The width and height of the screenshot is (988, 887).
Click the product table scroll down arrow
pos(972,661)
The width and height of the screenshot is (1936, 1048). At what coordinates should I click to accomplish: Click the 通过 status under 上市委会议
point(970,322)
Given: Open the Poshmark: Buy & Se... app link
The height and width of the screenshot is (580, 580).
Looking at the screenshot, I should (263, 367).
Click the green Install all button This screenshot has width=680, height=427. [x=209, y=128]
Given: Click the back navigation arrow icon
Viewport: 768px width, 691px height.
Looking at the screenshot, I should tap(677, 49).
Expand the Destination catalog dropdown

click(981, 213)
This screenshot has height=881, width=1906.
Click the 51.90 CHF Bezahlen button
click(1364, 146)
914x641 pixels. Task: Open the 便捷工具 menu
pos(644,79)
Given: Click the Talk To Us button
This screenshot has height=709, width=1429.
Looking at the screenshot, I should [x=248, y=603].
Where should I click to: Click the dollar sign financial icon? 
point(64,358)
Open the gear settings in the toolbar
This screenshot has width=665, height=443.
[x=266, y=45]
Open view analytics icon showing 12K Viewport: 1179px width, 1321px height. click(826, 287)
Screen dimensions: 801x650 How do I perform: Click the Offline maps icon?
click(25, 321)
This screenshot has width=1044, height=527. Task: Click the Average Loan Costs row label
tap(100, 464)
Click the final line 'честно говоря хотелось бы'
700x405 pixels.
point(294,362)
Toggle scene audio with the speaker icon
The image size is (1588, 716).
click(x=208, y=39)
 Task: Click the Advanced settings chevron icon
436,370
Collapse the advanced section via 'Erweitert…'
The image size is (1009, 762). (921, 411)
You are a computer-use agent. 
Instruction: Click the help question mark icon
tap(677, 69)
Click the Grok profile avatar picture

Try it:
Pull every line containing "Given" from the material above.

Answer to this problem:
Given: Open the Poshmark: Buy & Se... app link
Given: Click the back navigation arrow icon
Given: Click the Talk To Us button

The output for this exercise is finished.